Audience is a foundational concept in communications studies, addressing how speakers, writers, and creators shape their messages for specific groups of people. It appears across courses in rhetoric, media studies, public relations, marketing, and literary analysis, because nearly every act of communication is directed at someone. What makes the topic academically interesting is that audience is rarely passive — individuals bring expectations, cultural backgrounds, and prior knowledge that actively shape how a message is received, interpreted, and acted upon. Understanding the relationship between a communicator and their intended audience is central to analyzing why some messages succeed while others fail.

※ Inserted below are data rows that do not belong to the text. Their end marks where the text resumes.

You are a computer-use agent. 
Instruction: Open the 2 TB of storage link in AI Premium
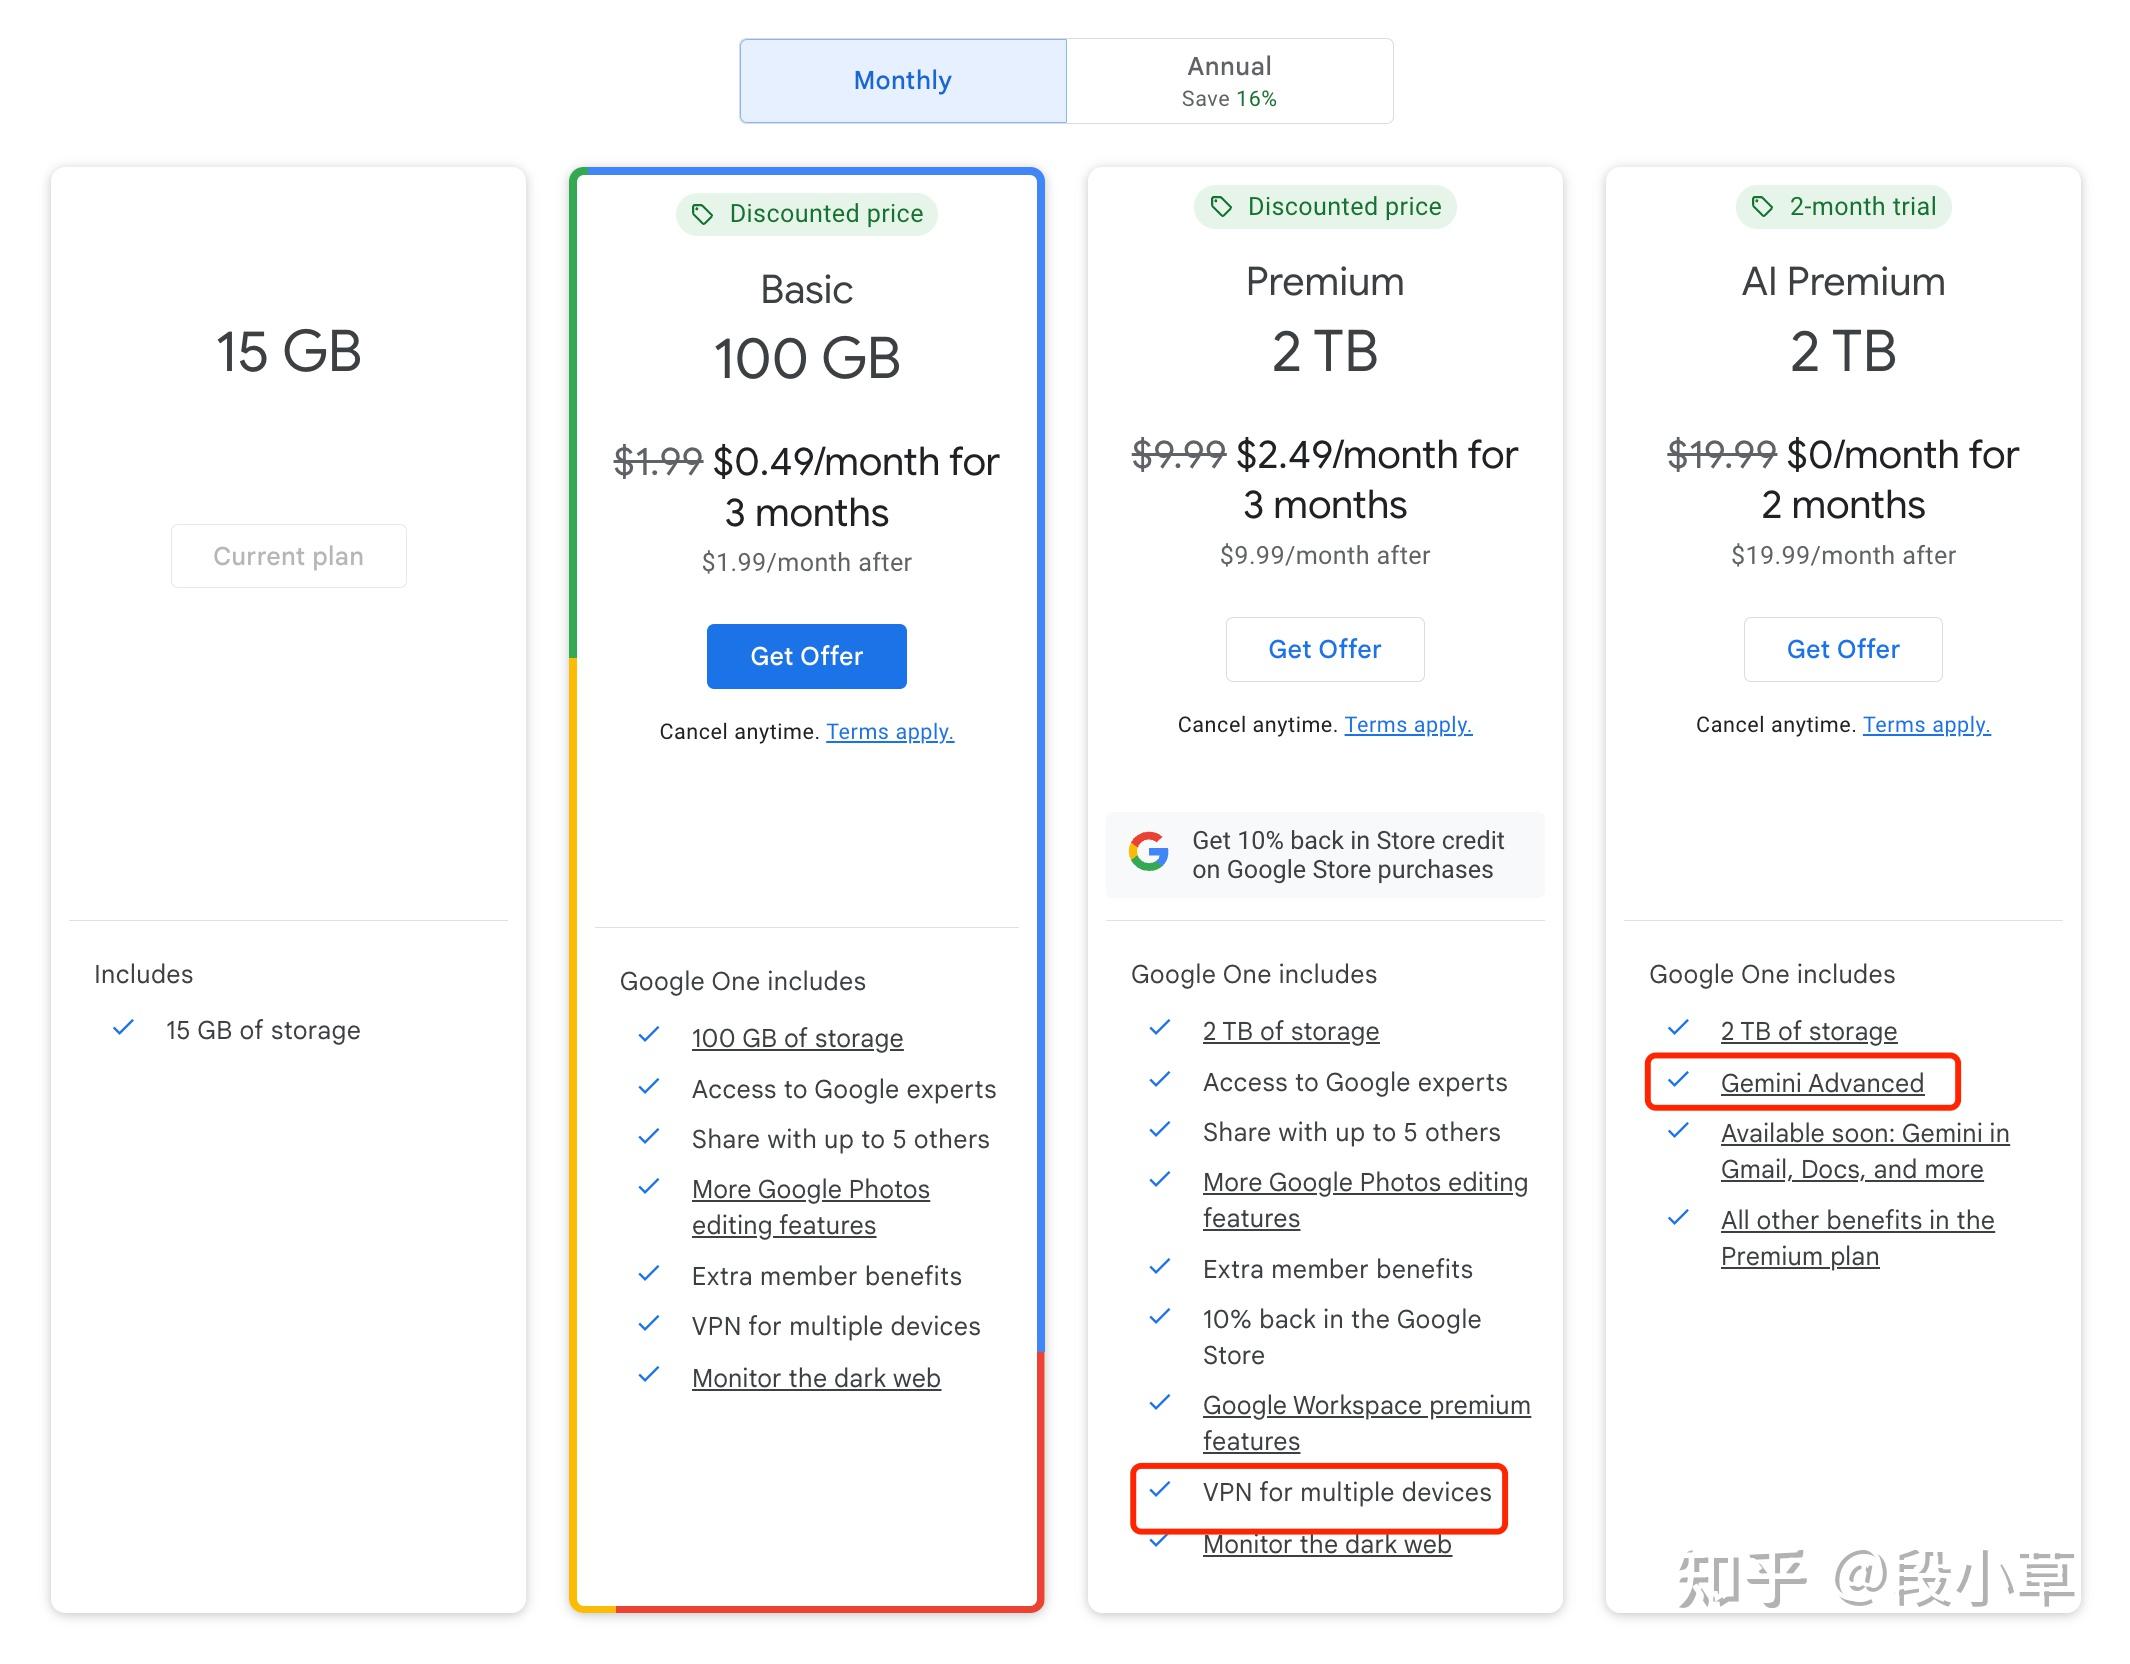(1808, 1030)
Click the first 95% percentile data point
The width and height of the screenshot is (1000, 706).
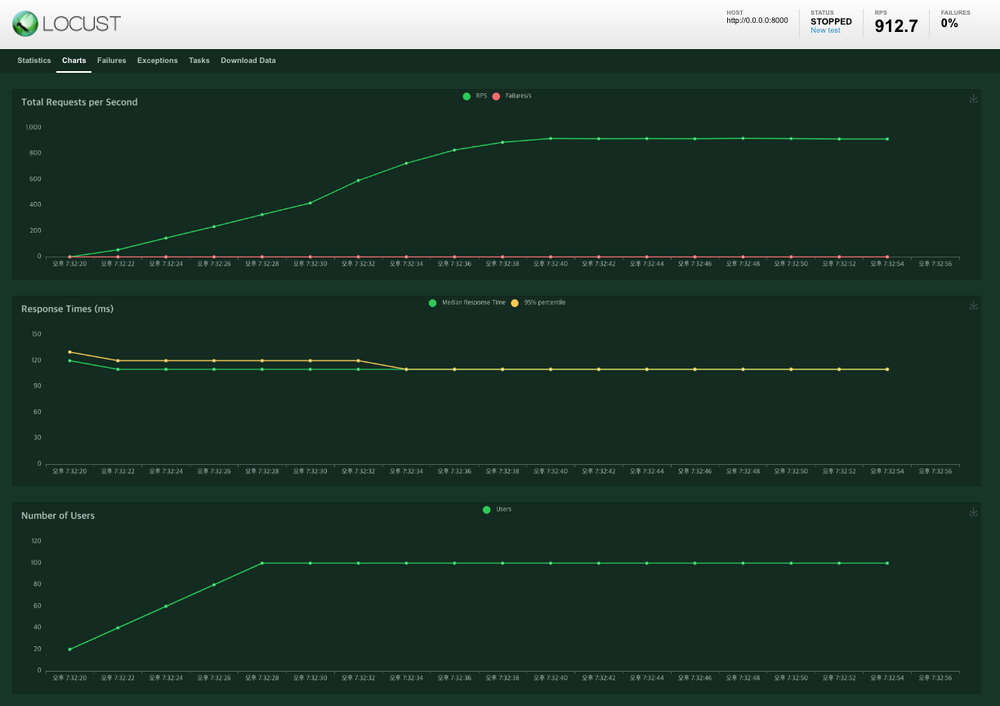(70, 352)
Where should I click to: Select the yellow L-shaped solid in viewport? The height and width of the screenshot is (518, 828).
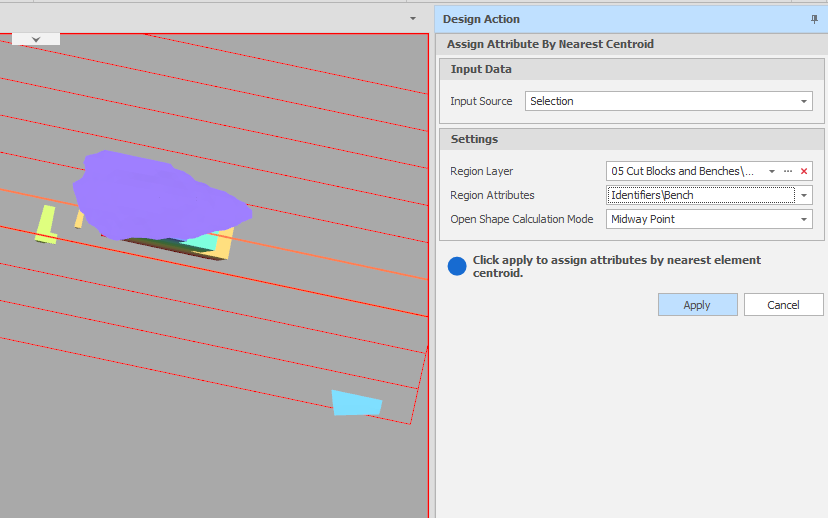click(x=45, y=225)
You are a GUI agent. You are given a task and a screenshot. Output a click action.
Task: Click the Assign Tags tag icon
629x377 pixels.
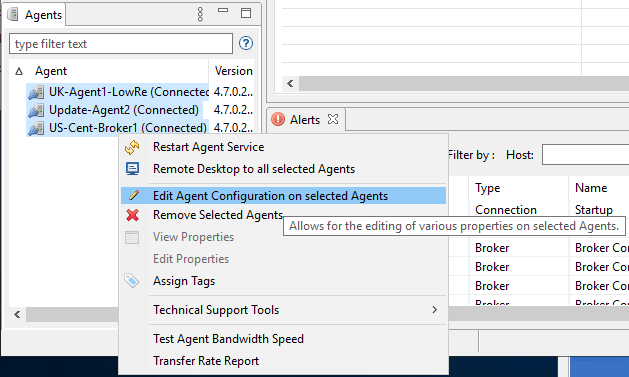[x=132, y=281]
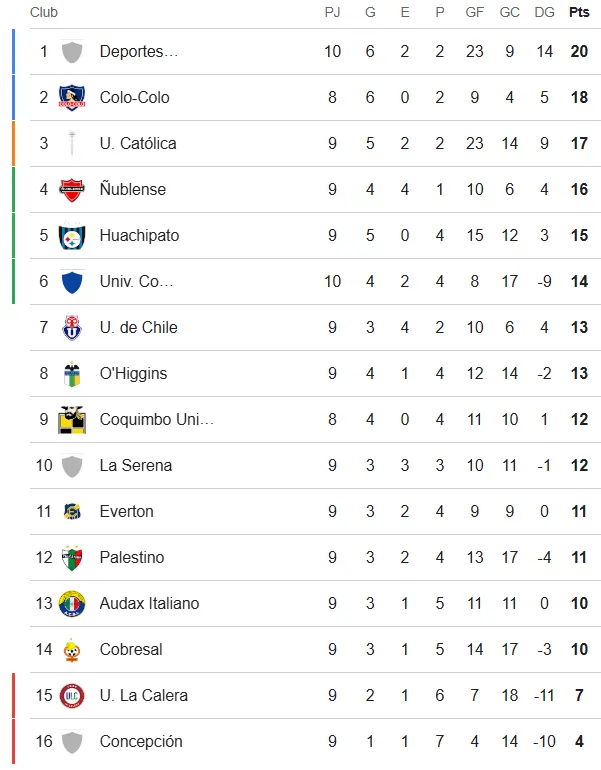Open the La Serena team link
This screenshot has width=601, height=770.
coord(136,466)
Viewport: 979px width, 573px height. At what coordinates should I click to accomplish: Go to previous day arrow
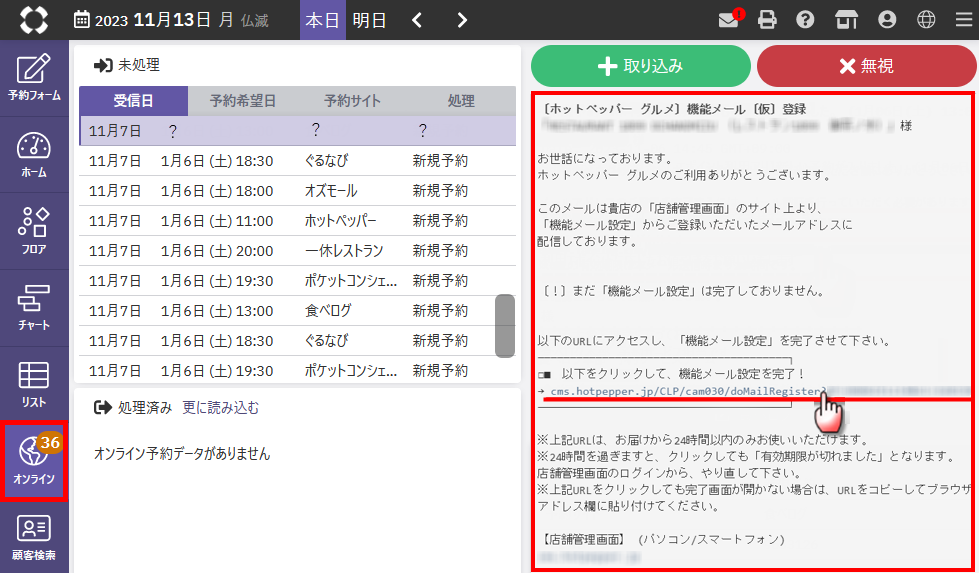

The papers archived here approach audience from a wide range of angles. Some focus on practical audience analysis, such as examining community profiles or mobile marketing campaigns like the one launched by Old Navy, while others take a literary direction, analyzing how works like Intimate Apparel or Things Fall Apart construct and address their readers. Historical and classical perspectives appear as well, including the objective and audience of ancient writings and the development of the classical symphony. Comparative approaches are common, and some papers move into psychological frameworks, exploring how identity and perception shape audience response.

A strong essay on audience begins with a clearly scoped thesis that identifies a specific audience, a specific communicator or text, and a claim about how that relationship works or matters. Evidence drawn from the text, campaign, or historical context carries the most weight. The most common pitfall is treating audience as a single, uniform group — strong analysis accounts for the diversity within any audience and acknowledges that different individuals may respond in meaningfully different ways.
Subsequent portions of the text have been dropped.